Radiokolleg - Spürhunde mit Biss

Neue Wege im investigativen Journalismus (3). Gestaltung: Tanja Malle

Ob, die Watergate-Affäre, die 1974 den damaligen US-Präsidenten, den Republikaner Richard Nixon zum Rücktritt zwang, oder der Folterskandal um das US-amerikanische Abu-Ghuraib-Gefängnis im Irak in den Jahren 2004/2006: Journalismus mit Biss kann mannigfache politische und gesellschaftliche Folgen haben, Journalistinnen und Journalisten bezeichnen sich daher gerne als vierte Macht im Staat, die Kommunikationswissenschaften sehen das ähnlich. Denn Presse, Rundfunk und diverse Online-Plattformen sollten neben Legislative, Exekutive und Justiz das politische, wirtschaftliche und gesellschaftliche Geschehen kontrollieren. Polit-Affären, Wirtschafts-Skandale und Menschenrechts-Verletzungen würden so aufgeklärt und der informierten Öffentlichkeit damit Wahlentscheidungen erleichtert werden - soweit die Idealversion.

In Wirklichkeit sieht die Sache etwas anderes aus: Nicht nur das Beispiel Österreich zeigt, dass sich die Politik über Zeitungsinserate wohlwollende Berichterstattung kaufen kann bzw. den öffentlich-rechtlichen Rundfunk mithilfe entsprechender Gesetze an der Leine zu halten vermag. Dazu kommt der zunehmende wirtschaftliche Druck, der bedingt, dass sich Medien intensive Recherche-Projekte nicht mehr leisten können oder wollen.

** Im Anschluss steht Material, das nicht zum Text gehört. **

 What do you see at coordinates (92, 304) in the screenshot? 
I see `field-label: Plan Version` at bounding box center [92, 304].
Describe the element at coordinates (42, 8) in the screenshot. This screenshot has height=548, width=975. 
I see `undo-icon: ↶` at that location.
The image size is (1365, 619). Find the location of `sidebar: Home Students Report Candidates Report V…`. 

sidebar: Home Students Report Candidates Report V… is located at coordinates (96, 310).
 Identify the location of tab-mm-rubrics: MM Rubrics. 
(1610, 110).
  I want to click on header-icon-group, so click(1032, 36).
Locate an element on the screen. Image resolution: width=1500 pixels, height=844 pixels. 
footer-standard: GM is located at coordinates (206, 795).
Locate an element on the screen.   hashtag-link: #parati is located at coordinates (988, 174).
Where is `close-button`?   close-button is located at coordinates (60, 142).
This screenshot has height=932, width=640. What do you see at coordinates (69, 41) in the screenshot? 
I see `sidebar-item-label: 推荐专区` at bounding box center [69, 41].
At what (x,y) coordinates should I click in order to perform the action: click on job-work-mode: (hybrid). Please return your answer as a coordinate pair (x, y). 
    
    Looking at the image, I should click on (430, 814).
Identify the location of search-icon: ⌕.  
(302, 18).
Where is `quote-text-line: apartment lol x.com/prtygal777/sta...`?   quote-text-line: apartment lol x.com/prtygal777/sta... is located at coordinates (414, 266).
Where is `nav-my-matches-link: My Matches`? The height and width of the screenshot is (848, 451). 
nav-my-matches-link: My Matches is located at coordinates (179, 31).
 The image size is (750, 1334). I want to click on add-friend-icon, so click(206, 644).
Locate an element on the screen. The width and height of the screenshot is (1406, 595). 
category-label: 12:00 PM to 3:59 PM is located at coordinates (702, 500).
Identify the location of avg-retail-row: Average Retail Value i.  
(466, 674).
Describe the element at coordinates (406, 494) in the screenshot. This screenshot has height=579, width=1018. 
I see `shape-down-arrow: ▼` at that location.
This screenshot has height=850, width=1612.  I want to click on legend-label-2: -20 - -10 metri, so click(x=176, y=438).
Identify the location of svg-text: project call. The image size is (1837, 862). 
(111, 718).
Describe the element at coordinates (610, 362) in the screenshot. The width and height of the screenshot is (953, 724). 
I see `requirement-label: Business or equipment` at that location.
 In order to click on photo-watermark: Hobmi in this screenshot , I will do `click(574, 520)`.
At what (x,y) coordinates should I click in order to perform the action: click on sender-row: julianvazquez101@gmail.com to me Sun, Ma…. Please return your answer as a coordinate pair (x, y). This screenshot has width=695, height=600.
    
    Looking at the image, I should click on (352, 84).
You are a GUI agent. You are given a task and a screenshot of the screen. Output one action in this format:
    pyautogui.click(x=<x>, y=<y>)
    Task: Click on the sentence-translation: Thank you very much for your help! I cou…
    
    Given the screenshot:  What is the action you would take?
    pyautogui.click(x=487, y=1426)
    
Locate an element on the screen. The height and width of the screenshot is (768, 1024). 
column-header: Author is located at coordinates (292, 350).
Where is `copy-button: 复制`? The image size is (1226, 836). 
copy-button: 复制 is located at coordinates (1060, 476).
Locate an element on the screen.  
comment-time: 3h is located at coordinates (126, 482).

Weltweites Schlusslicht ist Österreich in Sachen Informationsfreiheitsgesetzgebung. Das zeigt eine aktuelle Analyse des Centre for Law and Democracy, das anhand von mehreren Dutzend Kriterien zu dem Schluss kommt, dass es in Österreich mit dem Recht auf Information nicht weit her ist. Erstens haben sowohl Bürger, als auch Journalisten nur selten das Recht, offizielle Dokumente einzusehen, zweitens gibt es kaum Zugang zu öffentlichen Daten und drittens ist in der österreichischen Verfassung die Amtsverschwiegenheit verankert. Nachbarland Slowenien belegt im Ranking übrigens Platz 2: Eine unabhängige Informationsbeauftragte und entsprechende Informationsfreiheitsgesetze haben Journalisten zuletzt ermöglicht, aufzudecken, dass Ministerpräsident Janez Jansa in den 1990er Jahren Waffenexporte auf den Balkan organisiert und von diesen profitiert hat.

Zu wie viel investigativer Journalismus in der Lage ist, zeigt der Blick auf diverse Länder. In den USA macht die Online-Plattform ProPublica Furore. Vor wenigen Jahren haben sich dort einige der besten und bekanntesten investigativen Journalisten des Landes zusammengefunden. Sie stellen die Ergebnisse ihrer Recherchen anderen Medien, beispielsweise der New York Times oder der Washington Post, gratis zur Verfügung. In mehreren südosteuropäischen Ländern gibt es ähnlich erfolgreiche Initiativen. Allen ist gemein, dass sie mithilfe von Informationsfreiheitsgesetzen Zugang zu offiziellen Dokumenten und Datensätzen haben, bzw. diesen einklagen können. Vor allem die elektronischen Datenberge, die von Behörden und staatlichen Institutionen gesammelt werden, erweisen sich in Zeiten des Internet als wahre Goldgrube für Journalisten mit Biss.